Domenico Dolce e Stefano Gabbana reinterpretano il patrimonio culturale isolano attraverso la maestria dei loro artigiani, creando uno spazio dove “DG Alta Moda” e “DG Alta Sartoria” dialogano con la storia e le radici della Sardegna.
Dopo il grande successo a Milano e Parigi, la mostra “Dal Cuore alle Mani: Dolce&Gabbana” è approdata a Roma, negli spazi di Palazzo Esposizioni, dove ha chiuso ieri, 13 agosto 2025. L’esposizione ha occupato 1.500 mq e si presentava come un viaggio immersivo tra oltre duecento opere tessili, veri e propri capolavori di artigianato italiano.
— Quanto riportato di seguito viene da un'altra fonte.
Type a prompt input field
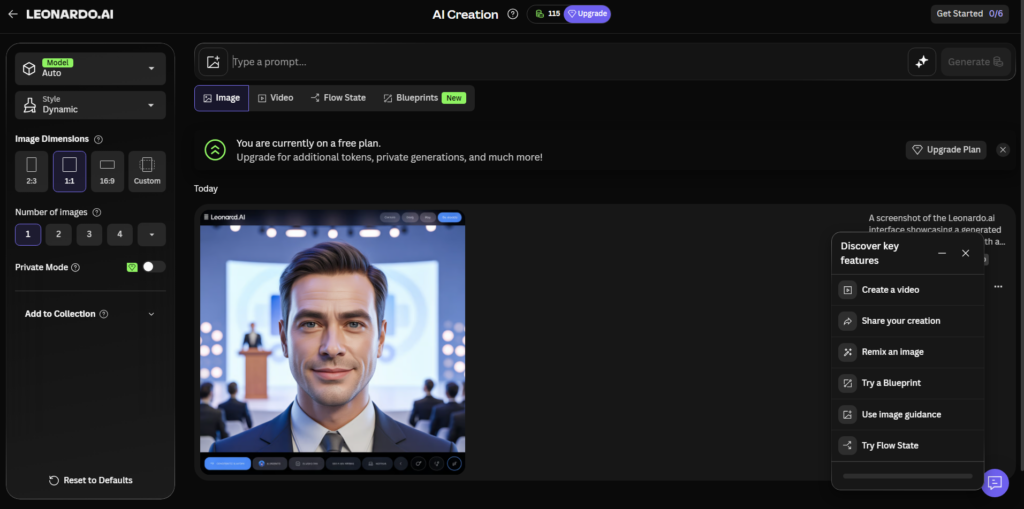This screenshot has width=1024, height=509. pyautogui.click(x=560, y=62)
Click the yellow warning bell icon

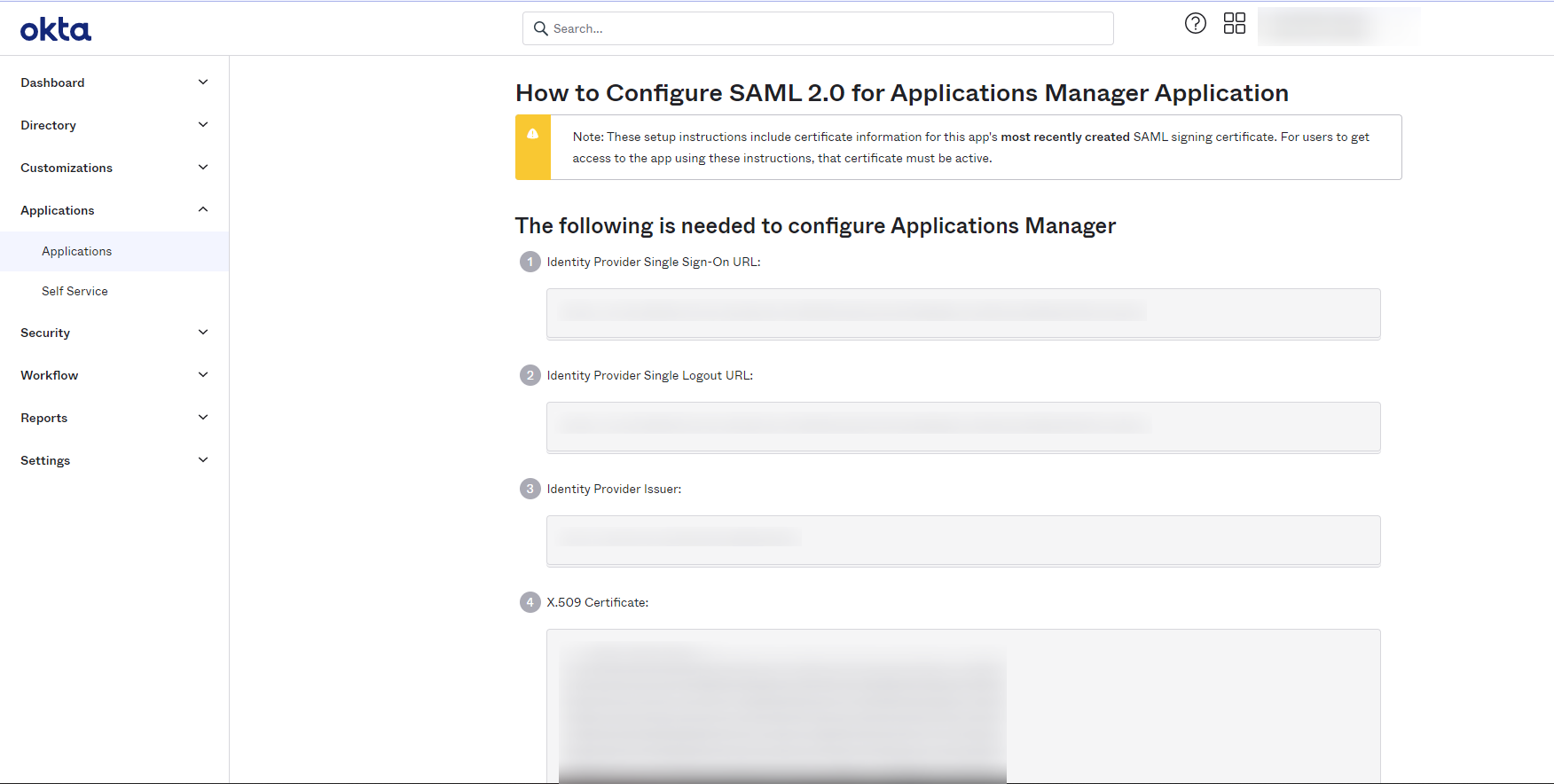point(533,134)
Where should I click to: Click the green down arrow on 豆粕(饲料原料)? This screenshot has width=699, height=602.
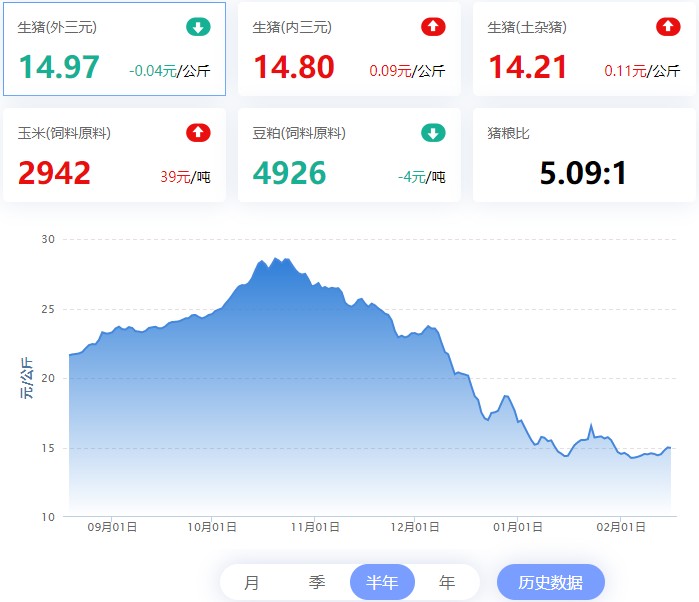click(x=433, y=133)
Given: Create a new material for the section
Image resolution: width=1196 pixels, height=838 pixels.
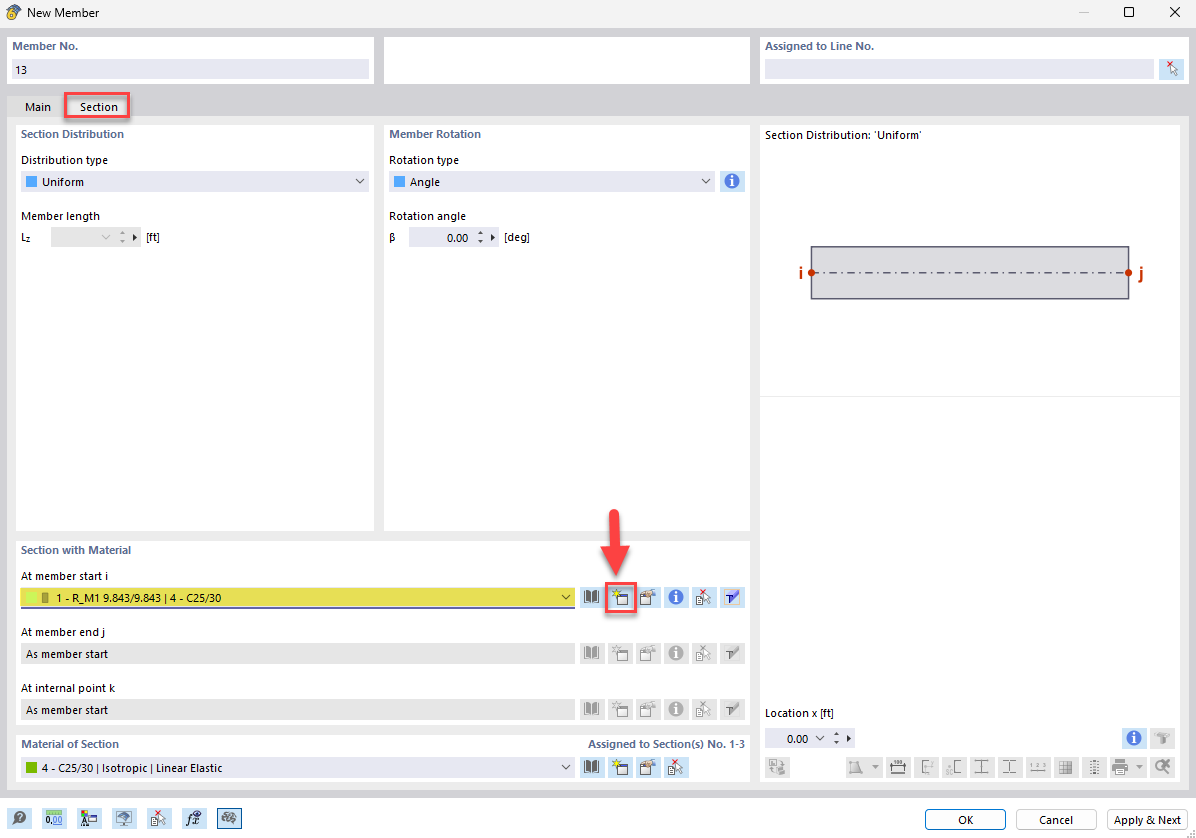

Promossa dall’Assessorato alla Cultura di Roma Capitale e da Azienda Speciale Palaexpo, con il patrocinio di Roma Capitale, e prodotta in collaborazione con IMG, la retrospettiva, curata da Florence Müller con le scenografie di Agence Galuchat, ha messo in scena le molteplici influenze culturali italiane: dall’arte all’architettura, dal folklore alla musica, dall’Opera al Balletto, fino alla “dolce vita”.
E anche un bellissimo omaggio alla Sardegna che, attraverso le mani dei maestri artigiani, è diventata simbolo della creatività italiana nel mondo, ricordando come tradizione e innovazione possano convivere in un equilibrio perfetto.